Maria Gaetana Agnesi (died 9 January 1799)
Born in Milan in 1718, Maria Gaetana Agnesi was recognized as a prodigy when she was still quite young. In writing about the young Agnesi, Lynn Olsen notes that, by the age of five, she had already learned French; by the time she was nine, she had expanded her knowledge of modern languages and "mastered" Greek, Latin, and Hebrew before turning her attention to mathematics.
|An eighteenth-century engraving|
of Maria Gaetana Agnesi
With her father's encouragement--or, perhaps, at his insistence--she attended his ongoing series of intellectual gatherings, where she was urged to participate in the philosophical and mathematical discussions. She herself contributed to these "seminars" by publishing a collection of essays on natural science and philosophy, the Propositiones philosophicae (Propositions of Philosophy), based on the discussions in which she had taken part, including her defense of liberal studies for women, "Oratio qua ostenditur artium liberalium studia femineo sexu neutiquam abhorrere" ("Oration in which it is shown that the study of the liberal arts by the feminine sex is in no way to be despise").

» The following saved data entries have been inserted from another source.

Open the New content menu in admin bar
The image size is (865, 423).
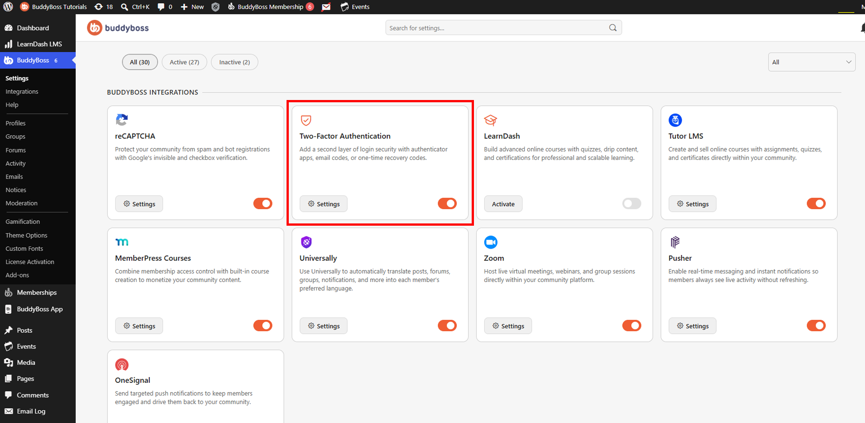point(192,7)
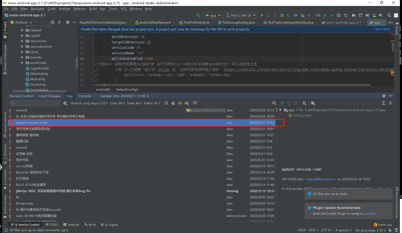Image resolution: width=402 pixels, height=233 pixels.
Task: Cherry-pick the selected commit using cherry icon
Action: [x=173, y=103]
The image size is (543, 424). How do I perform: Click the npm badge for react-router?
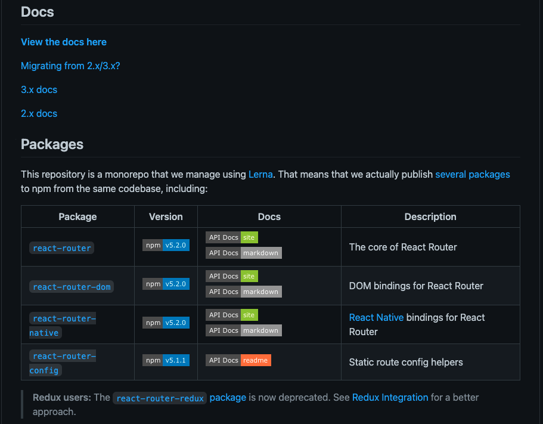(153, 245)
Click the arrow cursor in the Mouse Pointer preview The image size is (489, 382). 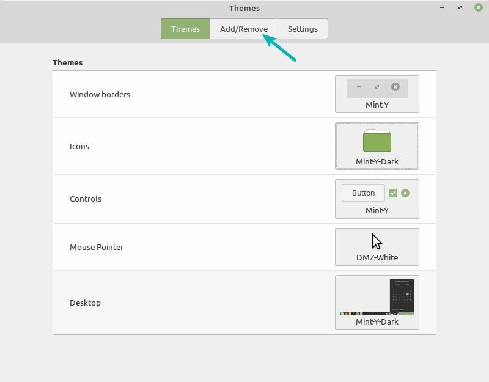(x=376, y=240)
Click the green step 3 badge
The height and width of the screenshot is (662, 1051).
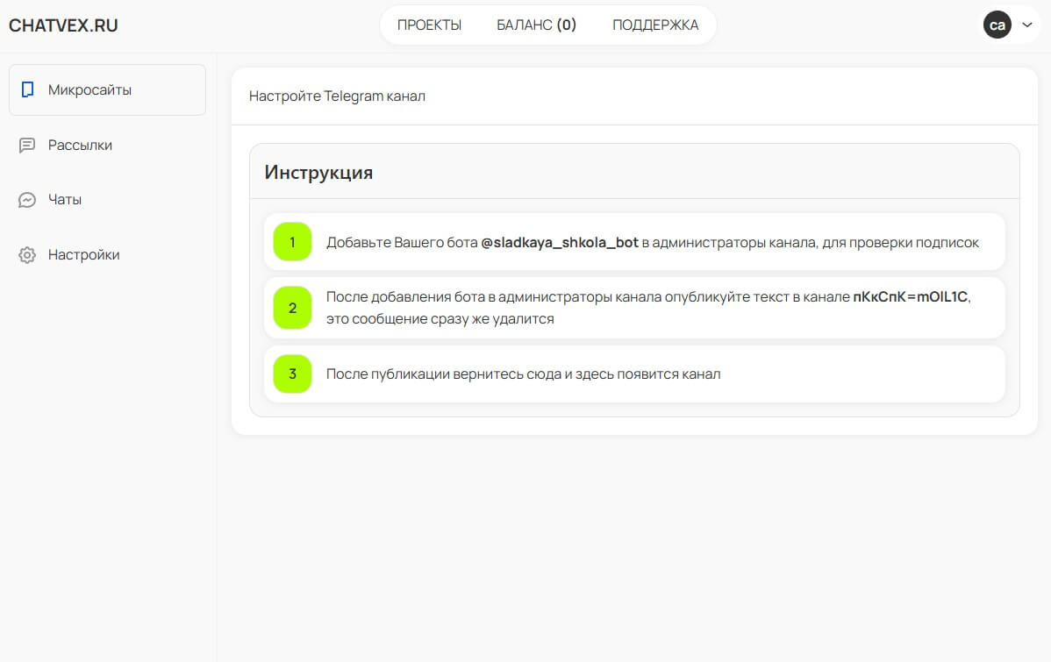click(292, 374)
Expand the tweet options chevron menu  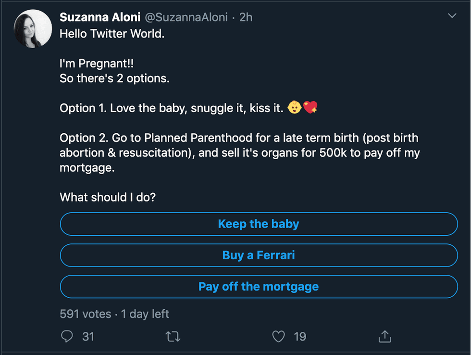click(452, 16)
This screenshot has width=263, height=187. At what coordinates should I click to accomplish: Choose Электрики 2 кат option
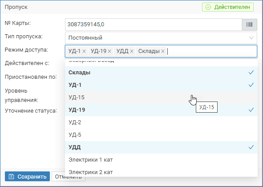pyautogui.click(x=161, y=171)
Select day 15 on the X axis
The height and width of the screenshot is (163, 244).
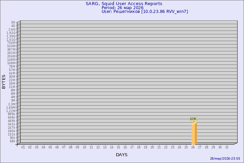(118, 147)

For her part, however, Agnesi Gaetana's preference was for a religious life, a vocation her father opposed, although he eventually allowed her to withdraw from the formal intellectual discussions he promoted and devote herself instead to the study of mathematics and to the education of her siblings. (Married three times, Agnesi's father eventually had twenty-some children, so there were plenty of children for the young woman to instruct.) Her most significant work, her Instituzioni analitiche ad uso della gioventù italiana (Analytical Institutions for the Use of Italian Youth), published in 1748, seems to have grown out of this experience, but, as Olsen argues, while the work may have been begun as an instructional aid "for her younger brothers," it eventually grew "into a more serious effort," becoming a detailed mathematical study, "the first comprehensive textbook" on the differential and integral calculus.
|Title Page of the first volume of Agnesi's|
In 1750, Agnesi was elected to the Bologna Academy of Sciences, was awarded a diploma by the University of Bologna, and was appointed to the mathematics faculty by Pope Benedict XIV, though she did not travel to Bologna and take on teaching responsibilities there. (There is a lovely account of the pope's correspondence with Agnesi in John Augustine Zahm's 1913 Woman in Science, available at Google Books). In any case, after her father's death in 1752, Agnesi ended her mathematical work. She devoted the rest of her life to caring for the old and infirm at the Pio Albergo Trulzio in Milan, eventually becoming its director. She died in 1799 at the age of eighty, having dedicated the majority of her life not to the study of mathematics but to her faith and to the service of the poor and the sick.
An asteroid identified by Paul G. Comba in 1996 was named in her honor, 16765 Agnesi.
For a brief note about the long history of women scholars at the University of Bologna, click here.
A Google Doodle from 16 May 2014, celebrating Agnesi's 296th birthday, plays with the mathematical curve she discussed in the Analytical Institutions that later came to be called the "witch of Agnesi":
There is a full-length biography of Agnesi by Massimo Mazzotti, The World of Maria Gaetana Agnesi: Mathematiciam of God, but I also like the excellent--and very accessible--account of Agnesi in Lynn Olsen's 1974 Women in Mathematics, which I have quoted here.